Prompt A - In the Pixel Pop review, condense the paragraph beginning "All you need is your mouse" into a short bulleted list that keeps its main facts.
Prompt B - According to the Pixel Pop review, how many difficulty levels does the game offer?
======== Supplied text ========
Nitrome continues its relationship with MTV Arcade with their latest, Pixel Pop. It's like a rhythm-based Wario Ware, in which you play colorful mini-game levels with a musical timing element. Destroy attacking fighters and tanks as Godzilla! Stake vampires as they rise in their coffins! Um...eat...stuff. It's all here, with three difficulty levels across four distinct stages, a different song in each level, and a final "mix-tape" stage that surreally switches context between the stages over the course of the song.
All you need is your mouse. There are some levels with a motion element, but by and large, it's one-switch action. It's no DDR, though; clicking in time to the beat yields to complicated click-hold-and-release patterns, all melded smoothly into one motion. And all to a soundtrack too infectious to sit still to.
Analysis: I think we can skip over the part where I talk about the graphics and sound that have become a staple of Nitrome's style, except to say that the C64 references have never been as explicit.
Pixel Pop strikes a delicate balance between adding novelty and complexity to a rhythm game on the one hand, and remaining comprehensible on the other, and it is a qualified success. Toward the end, the tasks can become almost too intricate, to the point where you are too distracted by the kinematics to notice how they tie together with the on-screen action, or with the music. At the same time, the precision of the timing increases sharply between difficulty levels (from downbeat to upbeat to off-beat), making for a steep and sometimes frustrating difficulty curve.
This problem is alleviated somewhat by the fact that each stage in a set emphasizes some of the same parts of the rhythm, and they share some conceptual similarities—they all might require you to anticipate the beat, for instance. Thus, the biggest hurdle is the first stage.
======== Stored data ========
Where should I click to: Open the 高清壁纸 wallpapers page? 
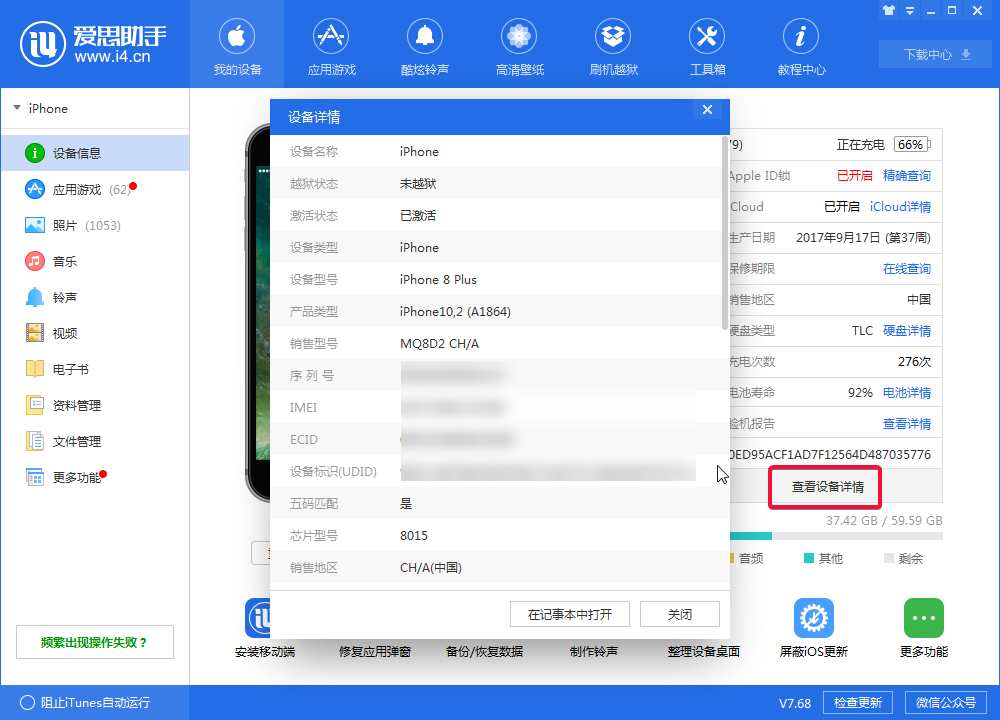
========
Task response A -
- Only a mouse is needed.
- A few levels involve motion, but the game is mostly one-switch action.
- It is not like DDR: clicking in time to the beat gives way to complex click-hold-and-release patterns blended into one smooth motion.
- The soundtrack is very catchy.

Task response B - Three.